Extracted data entries
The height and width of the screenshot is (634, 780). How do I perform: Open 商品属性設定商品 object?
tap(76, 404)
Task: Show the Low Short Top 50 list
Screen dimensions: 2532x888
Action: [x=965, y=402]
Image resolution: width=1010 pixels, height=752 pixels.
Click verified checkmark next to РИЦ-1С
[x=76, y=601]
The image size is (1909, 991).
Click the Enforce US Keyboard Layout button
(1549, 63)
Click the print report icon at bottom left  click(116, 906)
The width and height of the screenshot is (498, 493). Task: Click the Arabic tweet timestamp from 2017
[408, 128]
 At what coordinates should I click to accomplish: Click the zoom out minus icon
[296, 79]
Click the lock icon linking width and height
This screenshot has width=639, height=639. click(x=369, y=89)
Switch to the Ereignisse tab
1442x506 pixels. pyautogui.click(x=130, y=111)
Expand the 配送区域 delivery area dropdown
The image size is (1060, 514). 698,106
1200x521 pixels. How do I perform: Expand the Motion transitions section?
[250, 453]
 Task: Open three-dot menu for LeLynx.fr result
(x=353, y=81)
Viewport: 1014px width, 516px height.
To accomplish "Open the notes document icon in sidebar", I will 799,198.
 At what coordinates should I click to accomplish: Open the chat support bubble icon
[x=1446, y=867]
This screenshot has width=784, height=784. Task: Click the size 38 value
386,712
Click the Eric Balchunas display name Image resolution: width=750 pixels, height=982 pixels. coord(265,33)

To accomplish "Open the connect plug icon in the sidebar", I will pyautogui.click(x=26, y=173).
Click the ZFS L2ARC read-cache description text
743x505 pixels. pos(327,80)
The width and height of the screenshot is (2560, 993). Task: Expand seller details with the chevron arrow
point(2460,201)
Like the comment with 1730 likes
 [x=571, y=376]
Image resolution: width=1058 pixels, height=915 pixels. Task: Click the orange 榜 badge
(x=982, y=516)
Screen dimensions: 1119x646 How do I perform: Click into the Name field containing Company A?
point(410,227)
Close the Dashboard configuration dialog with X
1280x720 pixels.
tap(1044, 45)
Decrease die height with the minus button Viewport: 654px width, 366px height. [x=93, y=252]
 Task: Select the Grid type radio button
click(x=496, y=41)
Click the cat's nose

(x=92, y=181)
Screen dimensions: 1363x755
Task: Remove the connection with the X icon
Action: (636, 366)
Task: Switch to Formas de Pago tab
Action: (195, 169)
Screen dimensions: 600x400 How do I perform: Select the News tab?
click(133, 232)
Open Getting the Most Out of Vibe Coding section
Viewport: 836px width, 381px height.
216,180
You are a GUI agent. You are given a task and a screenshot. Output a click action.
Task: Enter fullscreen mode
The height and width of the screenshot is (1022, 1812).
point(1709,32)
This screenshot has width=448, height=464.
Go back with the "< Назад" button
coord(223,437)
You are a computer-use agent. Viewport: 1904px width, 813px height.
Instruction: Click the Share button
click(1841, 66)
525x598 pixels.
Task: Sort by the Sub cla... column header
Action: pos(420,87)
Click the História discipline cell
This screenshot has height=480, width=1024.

### [WHAT YOU HAVE TO DO]
Among the entries above, find the line with "Click the Eric" and the line with "This screenshot has width=448, height=464."; give again exactly these two lines and all lines between them.

### [EXPECTED OUTPUT]
Click the Eric Balchunas display name Image resolution: width=750 pixels, height=982 pixels. coord(265,33)

To accomplish "Open the connect plug icon in the sidebar", I will pyautogui.click(x=26, y=173).
Click the ZFS L2ARC read-cache description text
743x505 pixels. pos(327,80)
The width and height of the screenshot is (2560, 993). Task: Expand seller details with the chevron arrow
point(2460,201)
Like the comment with 1730 likes
 [x=571, y=376]
Image resolution: width=1058 pixels, height=915 pixels. Task: Click the orange 榜 badge
(x=982, y=516)
Screen dimensions: 1119x646 How do I perform: Click into the Name field containing Company A?
point(410,227)
Close the Dashboard configuration dialog with X
1280x720 pixels.
tap(1044, 45)
Decrease die height with the minus button Viewport: 654px width, 366px height. [x=93, y=252]
 Task: Select the Grid type radio button
click(x=496, y=41)
Click the cat's nose

(x=92, y=181)
Screen dimensions: 1363x755
Task: Remove the connection with the X icon
Action: (636, 366)
Task: Switch to Formas de Pago tab
Action: (195, 169)
Screen dimensions: 600x400 How do I perform: Select the News tab?
click(133, 232)
Open Getting the Most Out of Vibe Coding section
Viewport: 836px width, 381px height.
216,180
You are a GUI agent. You are given a task and a screenshot. Output a click action.
Task: Enter fullscreen mode
The height and width of the screenshot is (1022, 1812).
point(1709,32)
This screenshot has width=448, height=464.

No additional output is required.